Analyse et commentaires
[3] Les parties sont liées par un bail qui se termine en juin 2023 au loyer mensuel de 758 $.
[4] Le 24 janvier 2022, les parties se sont présentées devant le Tribunal, suite à une demande de la partie demanderesse pour résilier le bail pour le motif que la partie défenderesse n’entretenait pas adéquatement son logement causant de graves préjudices au locateur.
[5] Suite à cette audition, le Tribunal a jugé que le préjudice causé à la partie demanderesse était suffisant pour résilier le bail, mais a pensé que la partie défenderesse pouvait s'amender et a voulu lui donner une chance en procédant aux ordonnances suivantes :
« a. DE DONNER ACCÈS à tous les représentants de la partie demanderesse ainsi qu’à toute personne mandatée par elle pour le traitement des coquerelles, et ce, à toute heure jugée nécessaire;
b. DE PRÉPARER immédiatement son appartement selon les directives des représentants ou exterminateurs de la partie demanderesse, ainsi qu’à toute personne mandatée par elle; »

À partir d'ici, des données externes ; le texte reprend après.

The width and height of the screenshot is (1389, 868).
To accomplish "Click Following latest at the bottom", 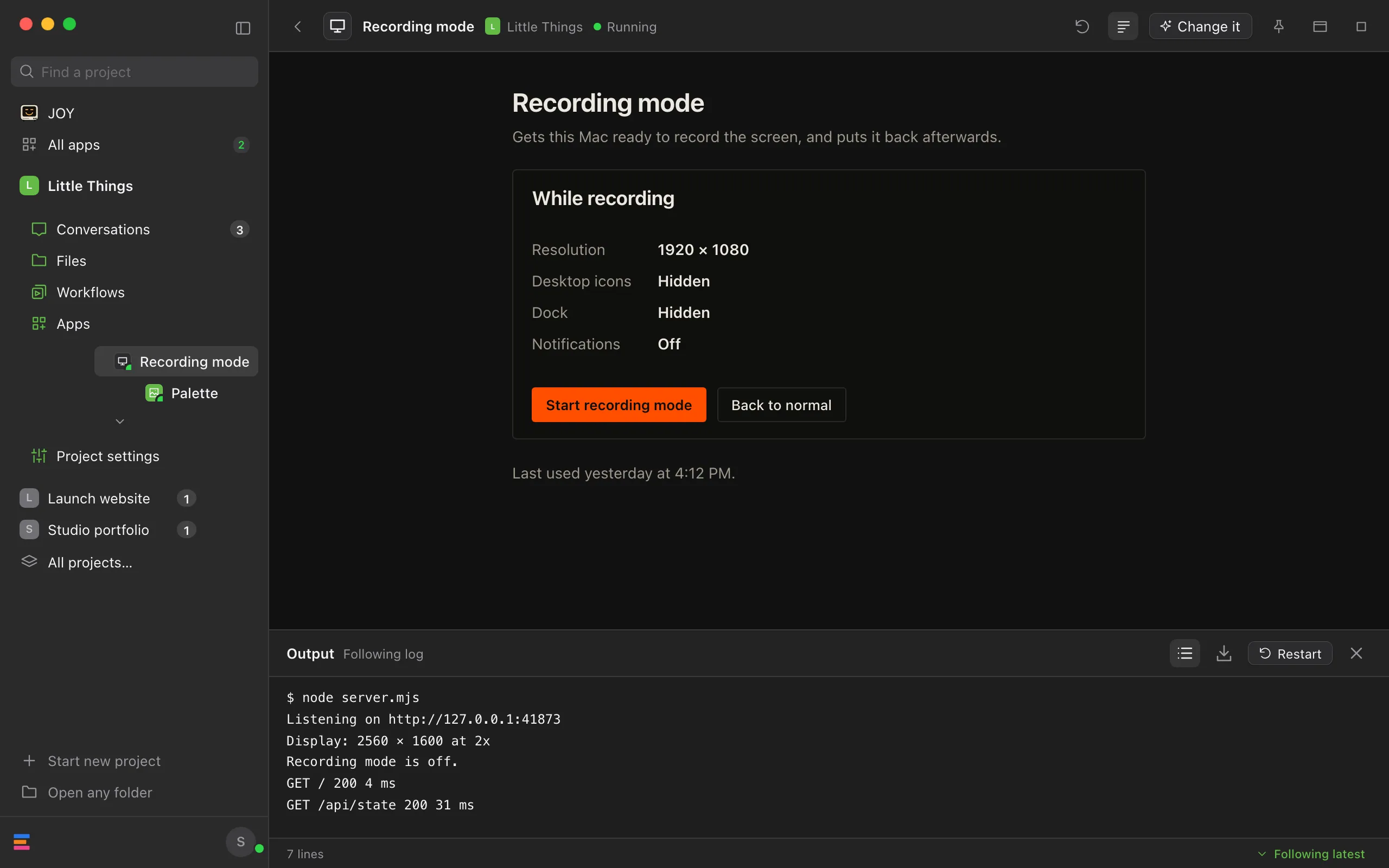I will coord(1311,854).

[6] Les ordonnances mentionnées précédemment ont été émises en vertu de l’article 1973 du Code civil du Québec qui précise ceci :
« 1973. Lorsque l'une ou l'autre des parties demande la résiliation du bail, le tribunal peut l'accorder immédiatement ou ordonner au débiteur d'exécuter ses obligations dans le délai qu'il détermine, à moins qu'il ne s'agisse d'un retard de plus de trois semaines dans le paiement du loyer.
Si le débiteur ne se conforme pas à la décision du tribunal, celui-ci, à la demande du créancier, résilie le bail. »
[7] La loi donne au Tribunal la possibilité de ne pas procéder à la résiliation du bail même si la partie demanderesse le demande, si le Tribunal pense qu'il y a lieu de donner une dernière chance à la partie défenderesse de s'amender et que pour le futur elle respecte autant la loi que les règlements de l'immeuble s'il y en a.
[8] Dans certains cas, c'est même la partie demanderesse qui, lors de l'audition, demande au Tribunal de substituer sa demande de résiliation en ordonnance, car elle aussi est disposée à donner une dernière chance à ses locataires.
[9] Lorsqu'une partie dépose une procédure devant le Tribunal, ce n'est jamais par plaisir. Et même par suite du dépôt de la procédure, l'autre partie qui sait qu'elle est fautive peut toujours s'amender immédiatement voyant le sérieux de l'autre partie de vouloir régler le contentieux.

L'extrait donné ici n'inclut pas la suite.